NDNs IN THE AGE OF TERROR
The full text of this paper was first presented at the University Of Georgia, Art and Design. Atlanta, Georgia, USA. 2004 to a graduate class and as well presented at The 2004 Conference for The Society For Cinema and Media Studies. Indigenous Media workshops in Atlanta, Georgia, USA
As a result of the history bestowed on me, I arrived to the topical bandwagon of The Aboriginal cause late in my life. I am a Gross Ventre, Sarcee, Assinibone, Cree Ojibway/Saulteaux French Métis; I didn’t know anything about all our respected Aboriginal people fighting the system. I did know the basic signification of “Indian”. Living against the stereotype Indian ever since I could remember, I barely remember Chief Dan George in the movies or the AIMS incidents @ Wounded Knee in the seventies, because I never wanted to associate myself with Indians on TV, in Canada. I still had to deal with the cultural attributes of being an Indian in this country.

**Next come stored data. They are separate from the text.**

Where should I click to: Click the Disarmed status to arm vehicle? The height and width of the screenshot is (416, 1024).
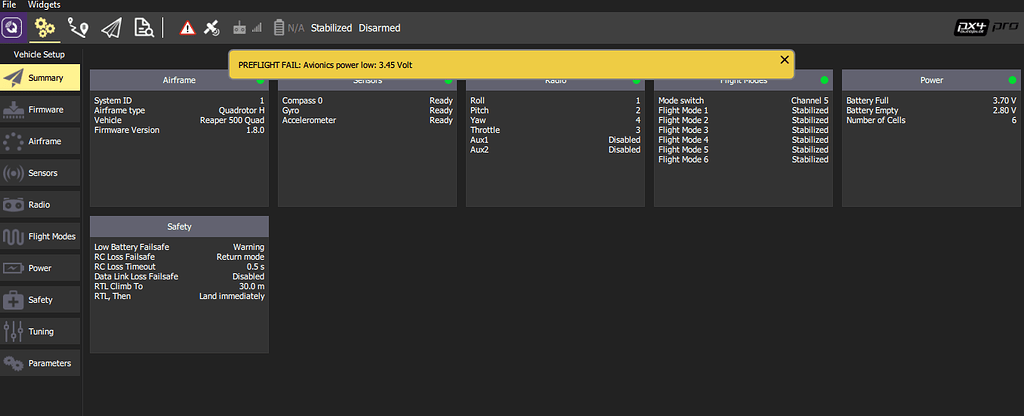click(x=378, y=28)
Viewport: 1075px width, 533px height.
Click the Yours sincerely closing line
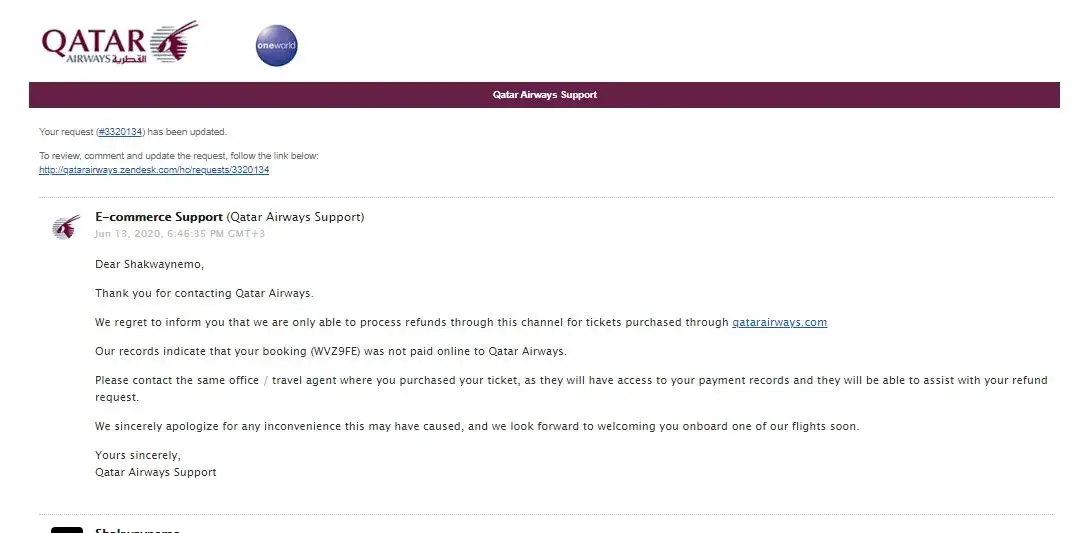click(138, 456)
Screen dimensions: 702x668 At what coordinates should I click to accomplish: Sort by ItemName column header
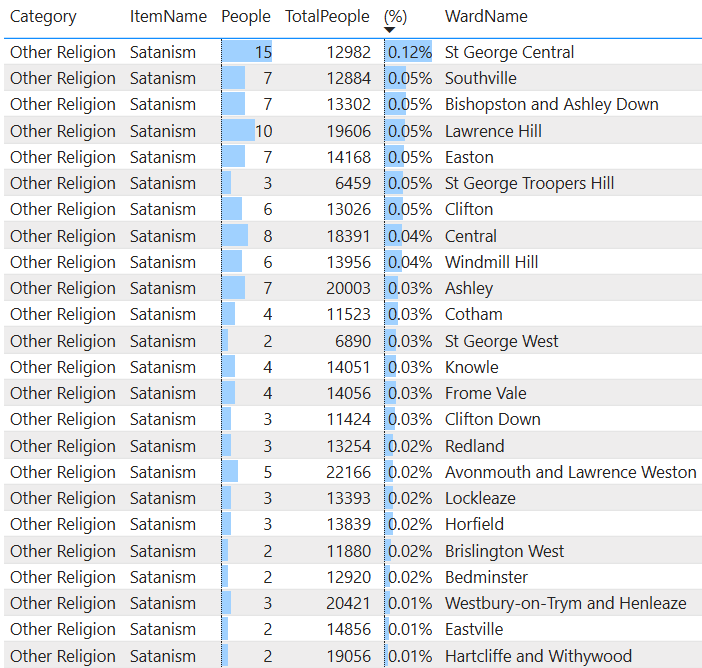coord(167,16)
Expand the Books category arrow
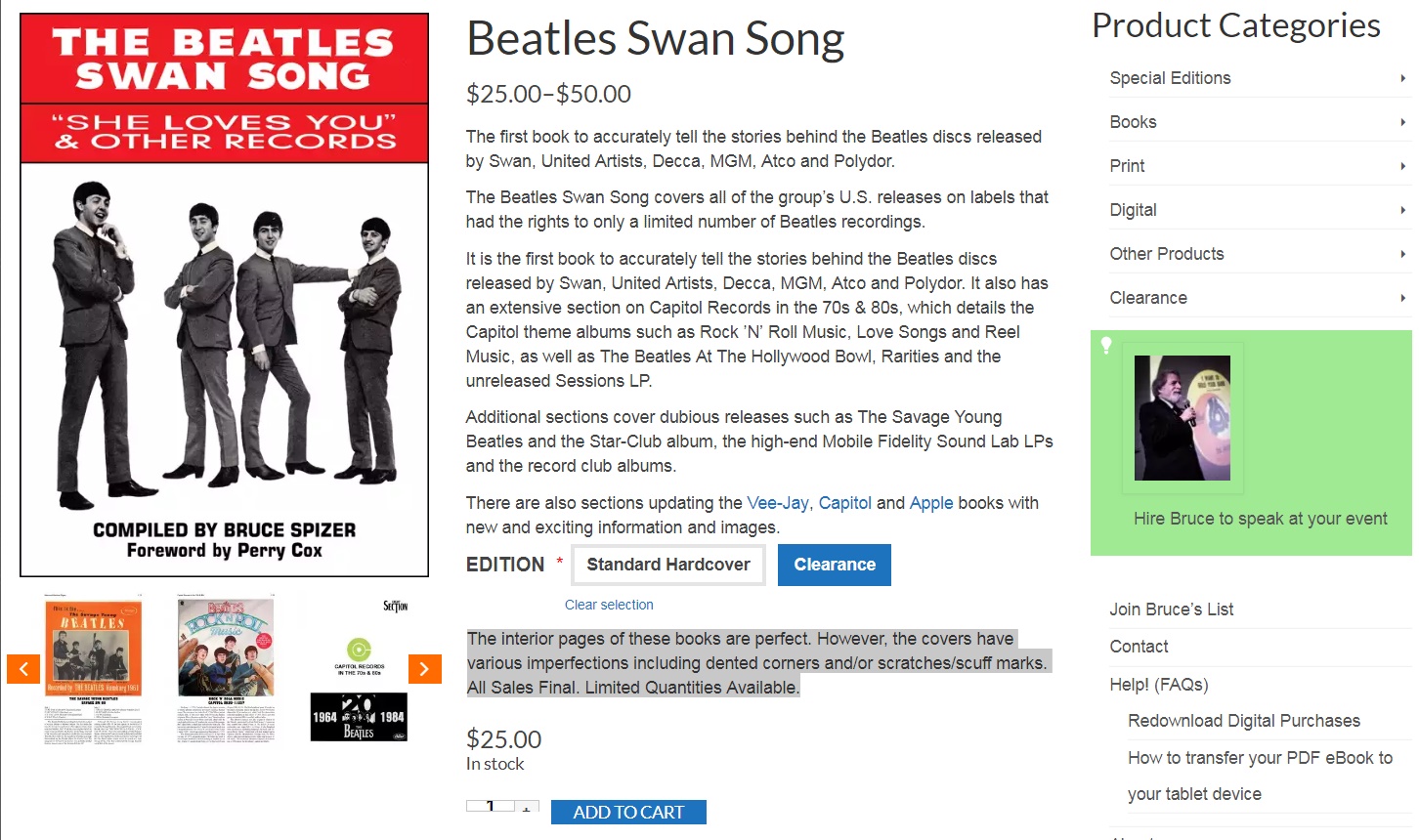Screen dimensions: 1419x840 click(x=1402, y=122)
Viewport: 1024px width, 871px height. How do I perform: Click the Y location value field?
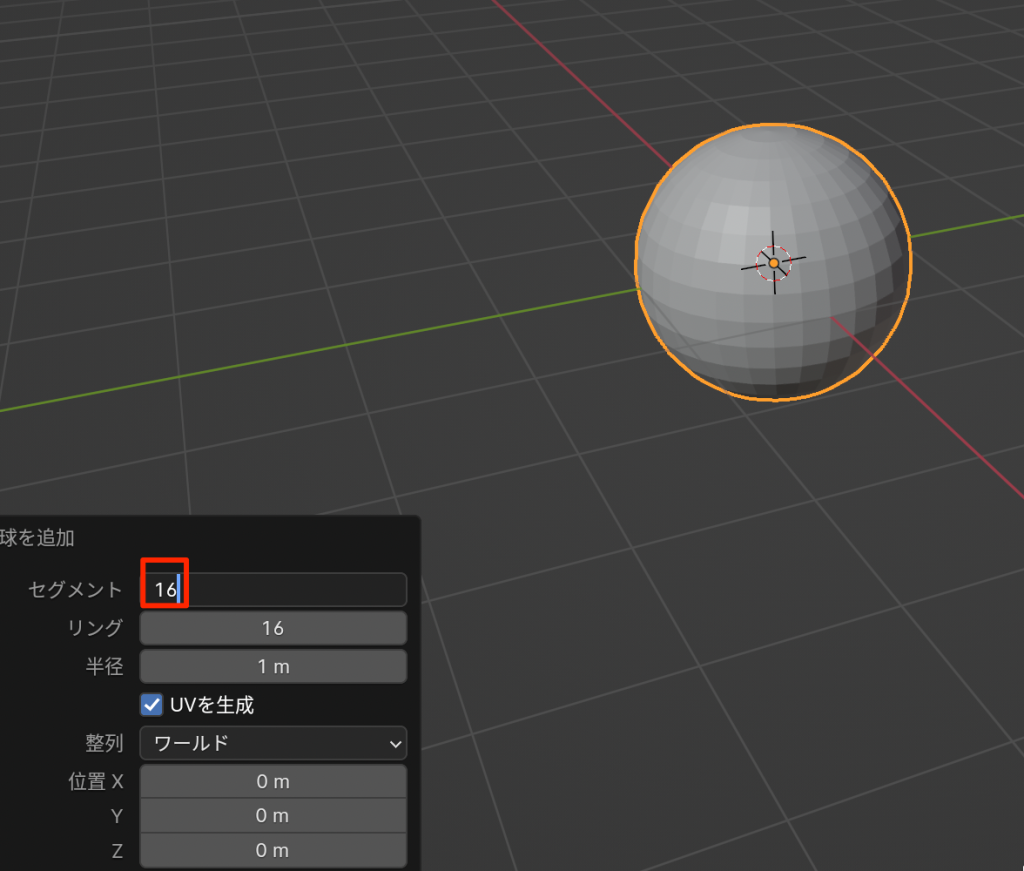(x=272, y=816)
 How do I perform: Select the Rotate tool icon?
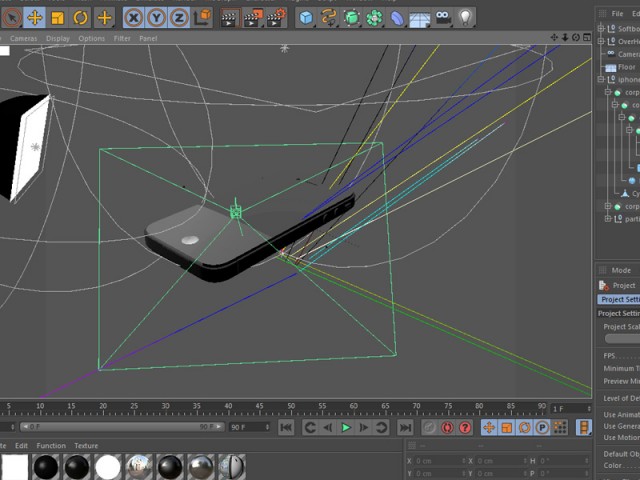click(x=80, y=18)
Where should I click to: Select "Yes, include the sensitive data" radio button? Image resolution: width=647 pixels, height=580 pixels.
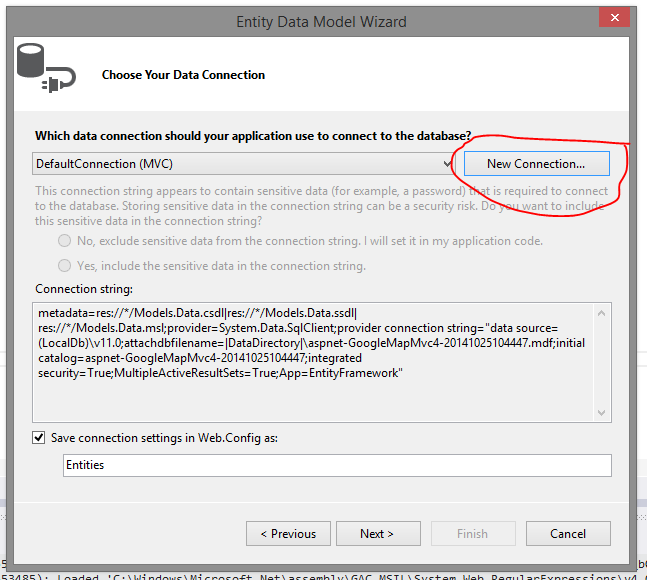click(x=64, y=265)
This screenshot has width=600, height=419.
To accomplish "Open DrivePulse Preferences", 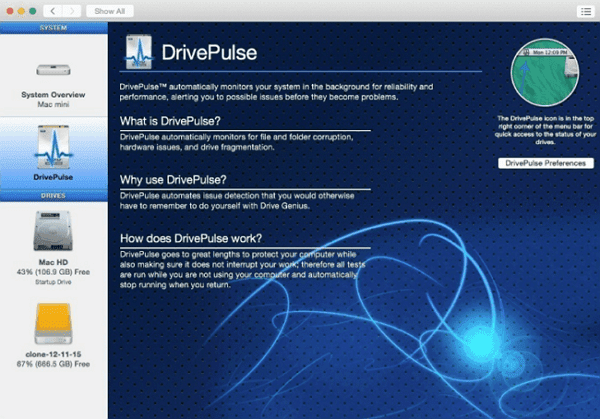I will click(546, 162).
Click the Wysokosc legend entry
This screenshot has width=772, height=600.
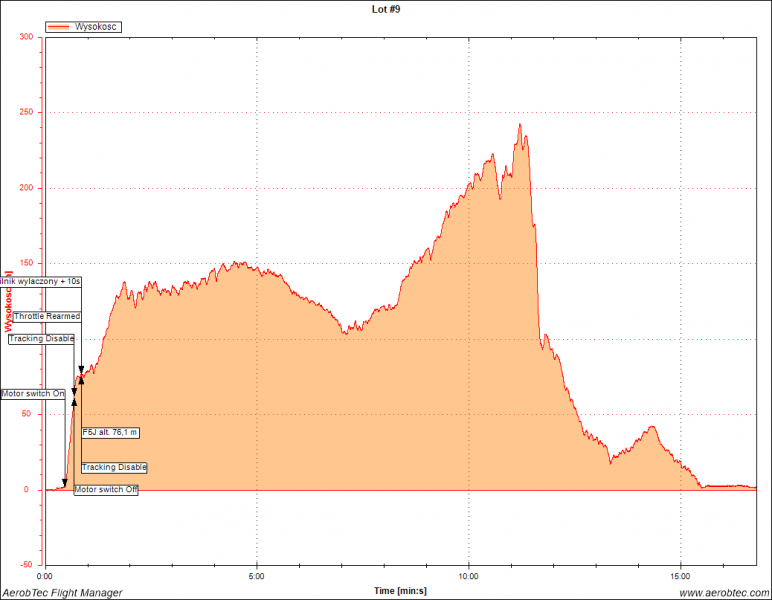[x=98, y=27]
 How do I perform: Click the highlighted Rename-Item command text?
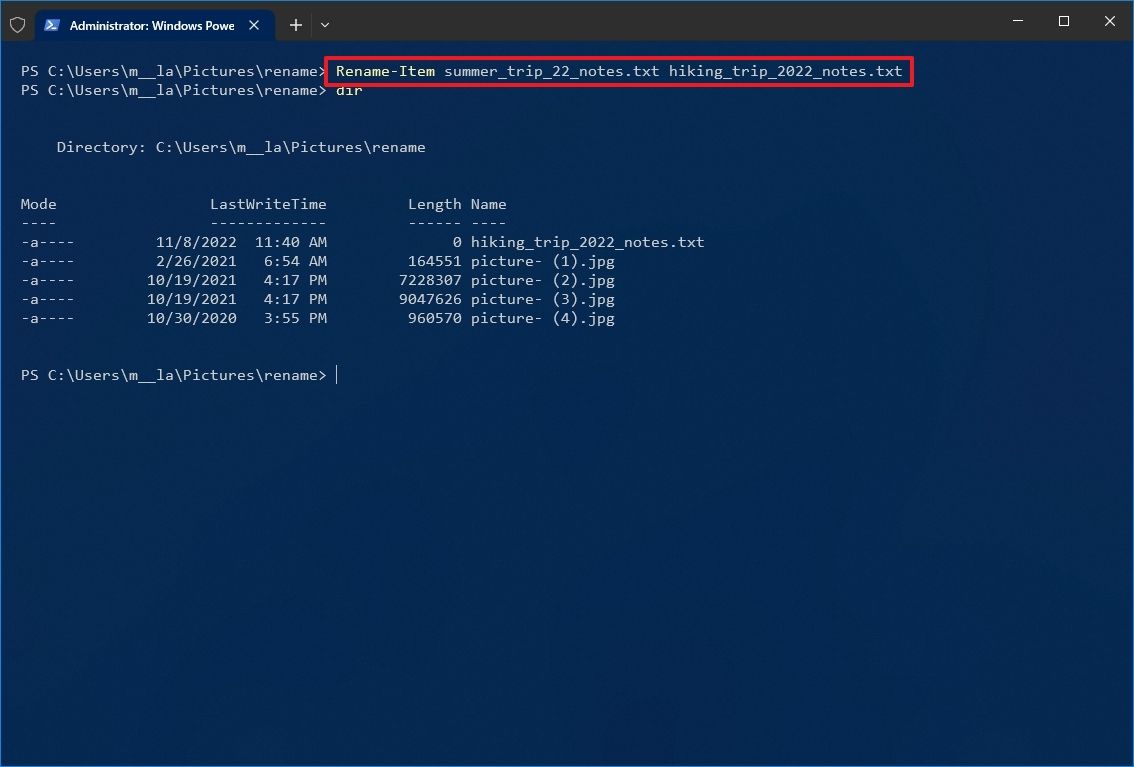[x=620, y=71]
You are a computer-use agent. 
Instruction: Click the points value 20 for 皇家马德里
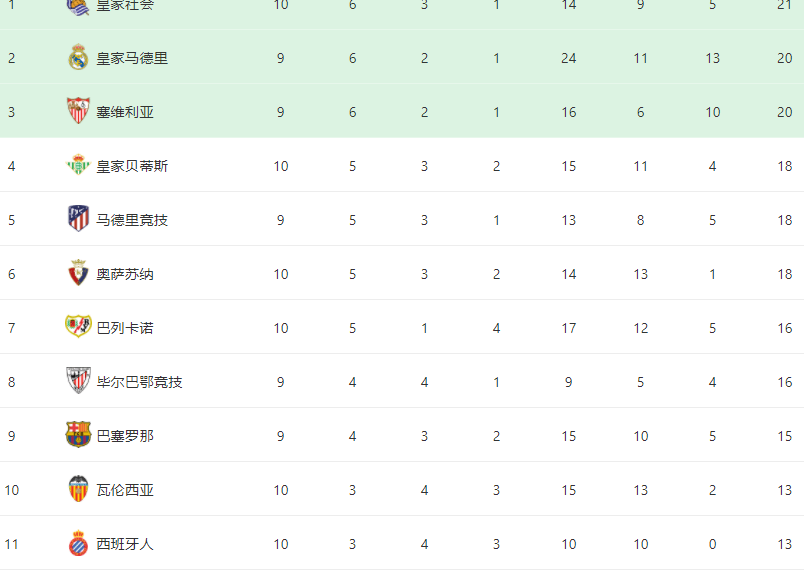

It was not until 1984 when I worked with Margo Kane, founder of The Spirit Song Native Indian Theatre Company, formerly situated in Vancouver, and now artistic director of Full Circle Performance Society that I became relatively proud of my heritage. With those years of assimilation, I attempted to fit into the white system, be like the white man, but it’s just as much as the subtleties of racism as well as the blatant racism which reminds us who the “Indians” are when it comes to our school system, workforce, and leisure life which created the cultural lack in our families on the streets and roads of our cities and countries, We have transformed that lack into a new cultural forms digital filmmaking and new media. In Vancouver through the works of multi-media authoring, Computer generated imaging, and digital filmmaking, our history and the contact history is being retold by our young artists like Zoe Hopkins, Pamela Matthews, Helen Haig Brown, Derek Edenshaw, Ron Harris, Curtis ClearSky, and Vera Wabegijig.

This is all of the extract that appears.